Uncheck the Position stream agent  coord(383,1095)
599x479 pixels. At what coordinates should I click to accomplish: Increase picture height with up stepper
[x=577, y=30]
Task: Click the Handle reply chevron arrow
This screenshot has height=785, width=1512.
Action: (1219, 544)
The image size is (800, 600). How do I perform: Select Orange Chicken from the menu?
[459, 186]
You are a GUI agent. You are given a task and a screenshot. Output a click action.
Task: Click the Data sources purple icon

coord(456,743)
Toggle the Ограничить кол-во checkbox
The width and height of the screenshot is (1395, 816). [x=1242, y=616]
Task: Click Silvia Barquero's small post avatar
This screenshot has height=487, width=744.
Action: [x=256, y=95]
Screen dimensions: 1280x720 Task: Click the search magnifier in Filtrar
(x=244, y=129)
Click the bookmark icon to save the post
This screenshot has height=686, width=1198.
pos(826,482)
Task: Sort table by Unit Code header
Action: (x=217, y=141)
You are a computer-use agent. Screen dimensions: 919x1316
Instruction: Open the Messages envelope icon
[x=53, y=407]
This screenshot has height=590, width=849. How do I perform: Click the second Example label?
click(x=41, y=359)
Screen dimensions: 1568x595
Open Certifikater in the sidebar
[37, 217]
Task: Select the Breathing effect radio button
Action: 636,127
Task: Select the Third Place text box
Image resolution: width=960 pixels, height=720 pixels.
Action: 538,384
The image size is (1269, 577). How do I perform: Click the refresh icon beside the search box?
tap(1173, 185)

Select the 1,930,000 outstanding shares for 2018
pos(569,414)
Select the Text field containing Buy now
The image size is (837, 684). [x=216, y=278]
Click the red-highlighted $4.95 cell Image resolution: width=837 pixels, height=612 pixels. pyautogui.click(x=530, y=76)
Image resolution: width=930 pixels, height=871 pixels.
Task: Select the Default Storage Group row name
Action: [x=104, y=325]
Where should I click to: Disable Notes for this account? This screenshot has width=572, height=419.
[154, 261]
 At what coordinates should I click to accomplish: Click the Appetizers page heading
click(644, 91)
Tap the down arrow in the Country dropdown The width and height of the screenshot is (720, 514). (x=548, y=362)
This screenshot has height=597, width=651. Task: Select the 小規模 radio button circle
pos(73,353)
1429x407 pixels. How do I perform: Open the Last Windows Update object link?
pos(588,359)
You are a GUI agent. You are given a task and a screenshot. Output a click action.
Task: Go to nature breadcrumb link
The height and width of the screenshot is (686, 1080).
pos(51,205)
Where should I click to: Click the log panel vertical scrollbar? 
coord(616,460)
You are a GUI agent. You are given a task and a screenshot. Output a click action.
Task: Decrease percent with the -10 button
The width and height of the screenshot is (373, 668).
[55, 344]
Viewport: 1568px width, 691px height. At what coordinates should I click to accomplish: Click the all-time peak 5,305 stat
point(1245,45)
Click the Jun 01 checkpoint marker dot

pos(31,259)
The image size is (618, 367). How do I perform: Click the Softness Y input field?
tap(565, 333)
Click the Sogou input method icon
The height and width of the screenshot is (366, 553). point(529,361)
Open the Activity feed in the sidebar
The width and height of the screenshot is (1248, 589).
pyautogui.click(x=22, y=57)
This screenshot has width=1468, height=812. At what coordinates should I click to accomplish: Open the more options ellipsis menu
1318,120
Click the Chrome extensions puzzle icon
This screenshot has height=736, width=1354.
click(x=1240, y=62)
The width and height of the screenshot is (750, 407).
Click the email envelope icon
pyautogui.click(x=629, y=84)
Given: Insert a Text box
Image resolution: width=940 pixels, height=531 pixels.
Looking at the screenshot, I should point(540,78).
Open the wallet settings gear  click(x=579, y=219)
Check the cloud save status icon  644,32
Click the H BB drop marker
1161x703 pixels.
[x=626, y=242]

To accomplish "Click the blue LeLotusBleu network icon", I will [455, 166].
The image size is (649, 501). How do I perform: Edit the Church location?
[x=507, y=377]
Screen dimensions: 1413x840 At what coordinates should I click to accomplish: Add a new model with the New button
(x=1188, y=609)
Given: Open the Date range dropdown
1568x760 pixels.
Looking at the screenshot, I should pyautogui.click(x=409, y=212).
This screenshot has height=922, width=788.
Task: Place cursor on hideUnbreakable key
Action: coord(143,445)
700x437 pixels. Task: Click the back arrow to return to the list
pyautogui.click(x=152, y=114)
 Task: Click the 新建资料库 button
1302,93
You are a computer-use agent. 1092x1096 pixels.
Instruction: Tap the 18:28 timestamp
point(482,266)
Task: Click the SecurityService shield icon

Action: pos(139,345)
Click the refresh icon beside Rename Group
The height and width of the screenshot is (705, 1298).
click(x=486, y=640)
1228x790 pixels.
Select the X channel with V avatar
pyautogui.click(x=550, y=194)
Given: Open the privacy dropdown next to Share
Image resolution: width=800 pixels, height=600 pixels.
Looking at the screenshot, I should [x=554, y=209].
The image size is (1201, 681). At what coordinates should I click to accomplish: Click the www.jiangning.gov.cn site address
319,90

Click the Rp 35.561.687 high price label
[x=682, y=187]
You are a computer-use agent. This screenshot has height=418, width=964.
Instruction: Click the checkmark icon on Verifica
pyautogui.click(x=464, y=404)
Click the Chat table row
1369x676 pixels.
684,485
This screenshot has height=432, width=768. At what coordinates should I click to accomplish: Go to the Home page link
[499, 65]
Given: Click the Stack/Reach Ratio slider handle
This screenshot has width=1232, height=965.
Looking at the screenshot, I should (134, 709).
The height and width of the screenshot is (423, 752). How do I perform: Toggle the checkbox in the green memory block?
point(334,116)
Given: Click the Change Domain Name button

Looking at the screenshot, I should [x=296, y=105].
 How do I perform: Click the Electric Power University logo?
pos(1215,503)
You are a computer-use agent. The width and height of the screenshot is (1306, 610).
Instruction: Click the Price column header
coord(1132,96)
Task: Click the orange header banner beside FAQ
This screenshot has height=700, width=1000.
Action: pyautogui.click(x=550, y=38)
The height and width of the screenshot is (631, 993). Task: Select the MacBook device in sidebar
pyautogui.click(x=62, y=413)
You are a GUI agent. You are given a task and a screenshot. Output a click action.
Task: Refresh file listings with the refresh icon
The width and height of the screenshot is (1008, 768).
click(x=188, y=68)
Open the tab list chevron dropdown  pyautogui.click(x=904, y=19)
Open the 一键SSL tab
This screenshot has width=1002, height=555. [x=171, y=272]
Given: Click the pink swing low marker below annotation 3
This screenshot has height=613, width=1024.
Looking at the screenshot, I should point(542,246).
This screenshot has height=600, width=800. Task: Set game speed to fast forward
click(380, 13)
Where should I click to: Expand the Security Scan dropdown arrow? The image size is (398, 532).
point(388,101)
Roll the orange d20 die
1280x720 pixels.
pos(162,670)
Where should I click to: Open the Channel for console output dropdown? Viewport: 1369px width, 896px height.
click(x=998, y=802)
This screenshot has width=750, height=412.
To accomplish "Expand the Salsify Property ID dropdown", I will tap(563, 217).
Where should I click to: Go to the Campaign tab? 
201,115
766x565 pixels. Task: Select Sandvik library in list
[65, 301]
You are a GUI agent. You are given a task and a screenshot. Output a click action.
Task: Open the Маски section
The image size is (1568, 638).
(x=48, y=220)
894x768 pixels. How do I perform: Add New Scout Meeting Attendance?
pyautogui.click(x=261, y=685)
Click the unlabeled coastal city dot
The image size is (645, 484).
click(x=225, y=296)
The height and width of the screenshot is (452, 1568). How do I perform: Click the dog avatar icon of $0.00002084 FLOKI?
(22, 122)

THE TASK: Ending with the line containing "Task: Click Silvia", please print exactly the lines of the material above from its first line onward, and nothing else.

ANSWER TO THIS TASK:
Uncheck the Position stream agent  coord(383,1095)
599x479 pixels. At what coordinates should I click to accomplish: Increase picture height with up stepper
[x=577, y=30]
Task: Click the Handle reply chevron arrow
This screenshot has height=785, width=1512.
Action: (1219, 544)
The image size is (800, 600). How do I perform: Select Orange Chicken from the menu?
[459, 186]
You are a GUI agent. You are given a task and a screenshot. Output a click action.
Task: Click the Data sources purple icon

coord(456,743)
Toggle the Ограничить кол-во checkbox
The width and height of the screenshot is (1395, 816). [x=1242, y=616]
Task: Click Silvia Barquero's small post avatar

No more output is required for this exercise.